=== WHAT YOU NEED TO DO ===
Rewrite the material below with "screenshot" replaced by "screen capture" and everything else unchanged. Omit the pictures from your answer.

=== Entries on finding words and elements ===
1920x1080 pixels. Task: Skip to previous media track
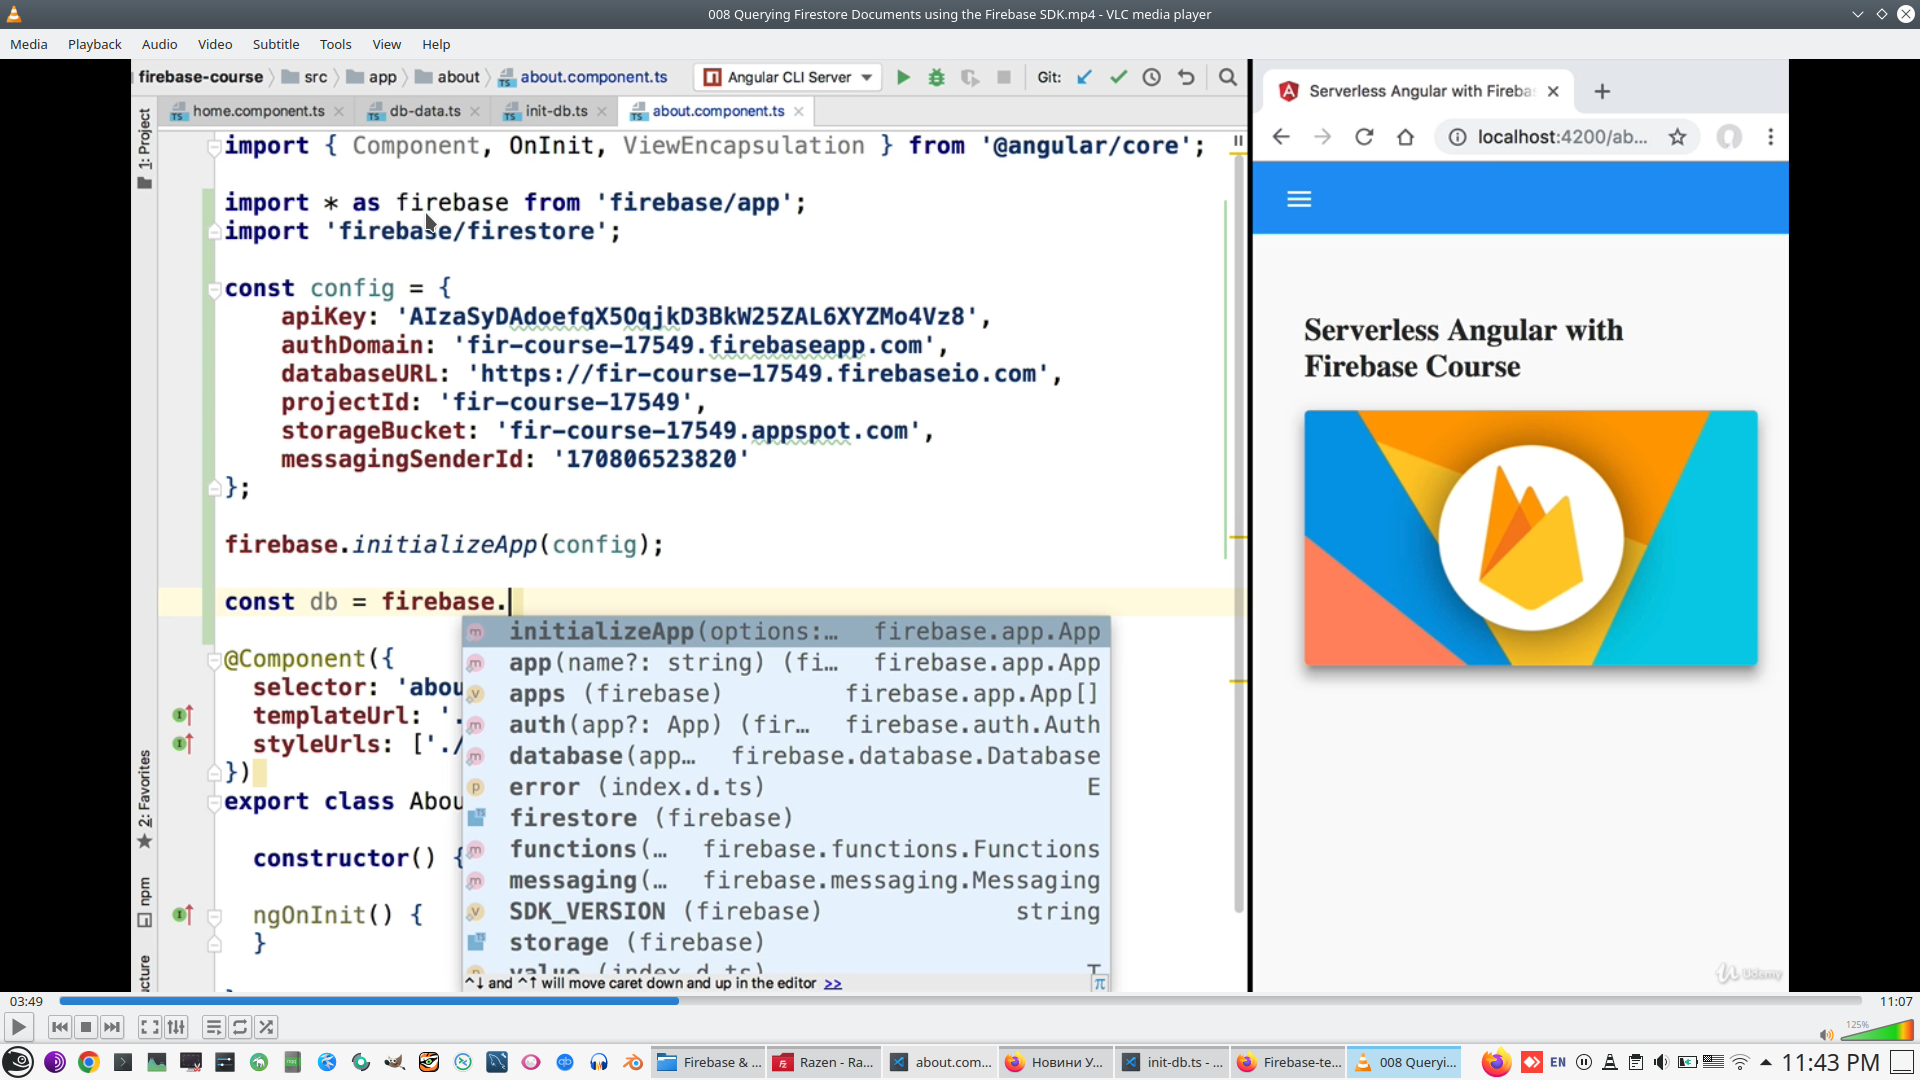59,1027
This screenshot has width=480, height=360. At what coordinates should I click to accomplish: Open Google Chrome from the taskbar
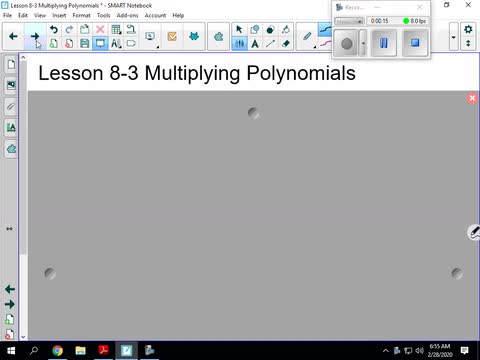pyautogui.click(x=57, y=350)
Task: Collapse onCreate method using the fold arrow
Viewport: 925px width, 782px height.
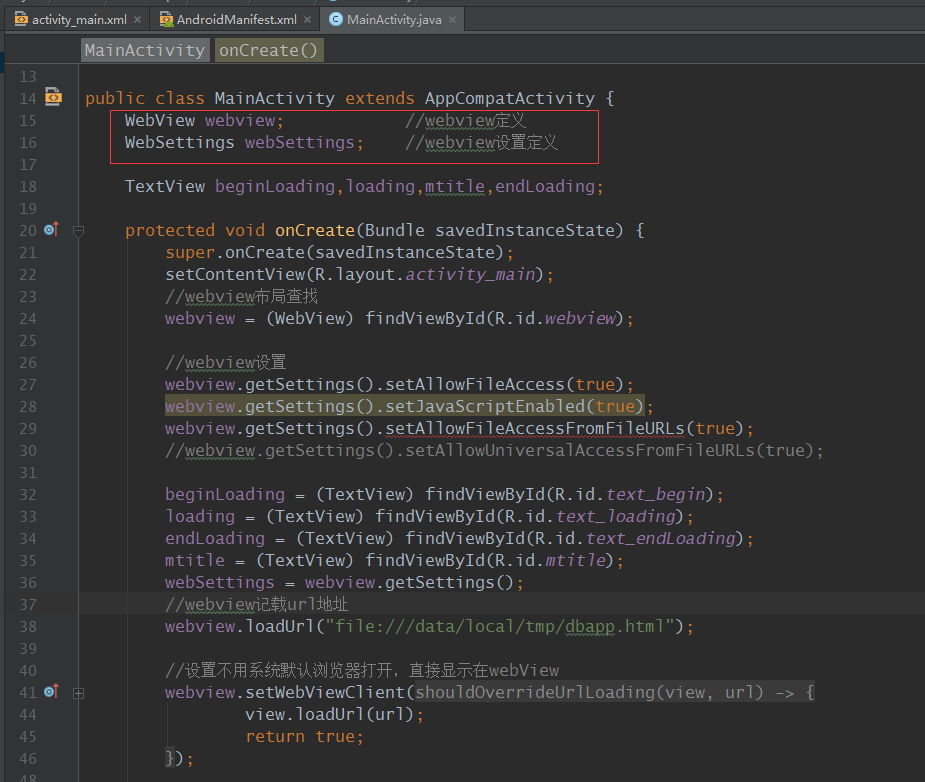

=== SOLUTION TO THE PROBLEM ===
1920x1080 pixels. Task: Skip to previous media track
59,1027
This screen capture has width=480, height=360. At what coordinates should I click to accomplish: Open Google Chrome from the taskbar
pyautogui.click(x=57, y=350)
Task: Collapse onCreate method using the fold arrow
Viewport: 925px width, 782px height.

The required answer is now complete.